**TASK TO CARRY OUT:** Using the news report on Mississippi River flooding, explain why officials in New Orleans were worried about barge traffic. Answer in one to three sentences.

Mississippi River Food Heads South

May 12, 2011, 09:39 by R.E. Christian

he Mississippi River began to slowly recede in Memphis while cities and states to the south strengthened their flood-fighting efforts, officials said.

The river had fallen less than 2 inches by Wednesday evening from the unofficial crest of 47.8 feet the day before, The (Memphis) Commercial Appeal reported Thursday.

National Weather Service meteorologist Richard Okulski said the river should fall below the major flood stage of 46 feet by Sunday.

"It should be sometime early next week that we start losing some of the backwater [flooding]," he said.

The Memphis area could get more rain, possibly as much as 1 1/4 inches by Monday, but officials said it shouldn't cause any significant additional flooding.

Anticipated flooding already hit Greenville, Miss., hard, The (Jackson) Clarion-Ledger reported. Casinos have been closed, businesses report furloughing at least 800 people and the Port of Greenville closed public and private terminals to barge traffic, affecting businesses relying on maritime activity.

"There's a lot of reason to be concerned," Gov. Haley Barbour said Wednesday in Greenville during a tour of the Mississippi River. He said "there's no reason for anybody to lose their life in this because we've had days and days and days of warning ... ."

The biggest issue associated with the rising Mississippi River is backwater flooding, Barbour said.

Raising lower portions of a levee was the focus of workers trying to block Mississippi River floodwaters from entering downtown Baton Rouge, La., officials said.

City-parish Department of Public Works workers also were installing Tiger Dam flood systems -- tubes filled with river water and attached to the top of a levee -- to provide 18 additional inches of protection, The (Baton Rouge) Advocate reported Thursday.

Sandbag operations have begun in low areas, said Jim Ferguson, city-parish chief engineer.

Ferguson said crews are working to raise the levee to 51 feet to counter the expected 47.5-foot crest in Baton Rouge May 23.

Besides preparing for a possible flood, Louisiana officials also are preparing for the expected opening of the Morganza Spillway, the Advocate said. The trigger for a decision on opening the spillway is when 1.5 million cubic feet per second of water flows by the gauge at Red River Landing, Gov. Bobby Jindal said.

The river flow will reach the trigger level by Saturday, which could mean opening the Morganza Spillway from Saturday to Tuesday, Jindal said.

St. Mary Parish President Paul Naquin said crews worked to reinforce flood-protection efforts and reviewed evacuation plans if the spillway is opened, The Advocate said.

"Stephenville will be facing a mandatory evacuation once the Morganza floodgates are opened," Naquin said. "We are hoping to avoid this in Amelia."

Naquin told parish residents waterways are being closed and asked them to remove watercraft that could break loose from cuts and bayous. Farmers were asked to move cattle to higher ground.

Several locks, including Wax Lake, Berwick and the Franklin canals, were being closed and reinforced.

Officials expressed concern about barge traffic in New Orleans as the Mississippi's rising water rushed to the delta, WWL-TV, New Orleans, reported. Runaway barges could rupture city water treatment plant pipes.

"The challenge is, the ships coming downriver go a lot faster and it's harder to slow down when you have all that water pushing you," U.S. Coast Guard Chief Petty Officer John Edwards said.

Flooding is expected to kill a significant portion of oyster beds from Lake Borgne to Vermilion Bay, but biologists said the event is good in the long term for oysters, beginning as early as this fall, The (New Orleans) Times-Picayune reported.

"This will be a terrible blow to the industry, to the fishermen, no question," Patrick Banks, biologist in charge of the oyster program for the Louisiana Department of Wildlife and Fisheries, said. "But we know from records that these large freshwater events usually result in greatly improved conditions for production in the future."

The industry was put out of business for most of last year when oyster beds were closed after the BP oil disaster in the Gulf of Mexico.

"Our harvest was down 50 percent last year from 2010, and that's due to the spill closures," Banks said. "So the industry was still fighting to come back from that."

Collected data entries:

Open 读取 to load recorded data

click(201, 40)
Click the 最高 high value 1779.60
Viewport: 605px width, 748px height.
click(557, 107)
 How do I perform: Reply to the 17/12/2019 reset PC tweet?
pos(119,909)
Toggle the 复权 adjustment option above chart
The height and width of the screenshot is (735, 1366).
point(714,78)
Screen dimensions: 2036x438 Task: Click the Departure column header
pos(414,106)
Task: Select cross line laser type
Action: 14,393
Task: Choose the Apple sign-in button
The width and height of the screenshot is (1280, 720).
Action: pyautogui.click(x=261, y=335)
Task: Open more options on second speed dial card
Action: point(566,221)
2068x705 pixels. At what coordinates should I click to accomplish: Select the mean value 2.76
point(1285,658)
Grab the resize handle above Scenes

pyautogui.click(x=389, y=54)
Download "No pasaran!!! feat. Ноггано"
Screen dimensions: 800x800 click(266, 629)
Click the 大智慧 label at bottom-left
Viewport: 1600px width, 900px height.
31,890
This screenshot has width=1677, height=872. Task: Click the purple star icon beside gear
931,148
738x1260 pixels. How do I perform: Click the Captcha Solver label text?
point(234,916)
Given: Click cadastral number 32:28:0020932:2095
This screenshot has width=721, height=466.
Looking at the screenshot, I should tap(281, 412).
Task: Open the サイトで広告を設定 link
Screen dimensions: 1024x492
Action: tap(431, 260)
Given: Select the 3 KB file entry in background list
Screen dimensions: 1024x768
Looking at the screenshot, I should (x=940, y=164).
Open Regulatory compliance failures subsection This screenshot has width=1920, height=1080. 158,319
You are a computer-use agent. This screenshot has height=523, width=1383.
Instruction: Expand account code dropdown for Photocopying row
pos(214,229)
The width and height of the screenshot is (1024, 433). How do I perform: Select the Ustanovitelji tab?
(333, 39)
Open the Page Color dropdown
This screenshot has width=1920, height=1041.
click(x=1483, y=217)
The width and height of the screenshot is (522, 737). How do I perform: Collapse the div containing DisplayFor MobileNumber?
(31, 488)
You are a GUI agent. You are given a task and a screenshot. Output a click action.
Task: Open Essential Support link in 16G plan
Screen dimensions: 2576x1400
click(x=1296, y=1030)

**TASK RESULT:** Runaway barges could rupture the pipes of the city's water treatment plant. U.S. Coast Guard Chief Petty Officer John Edwards said ships coming downriver go much faster and are harder to slow down with all that water pushing them.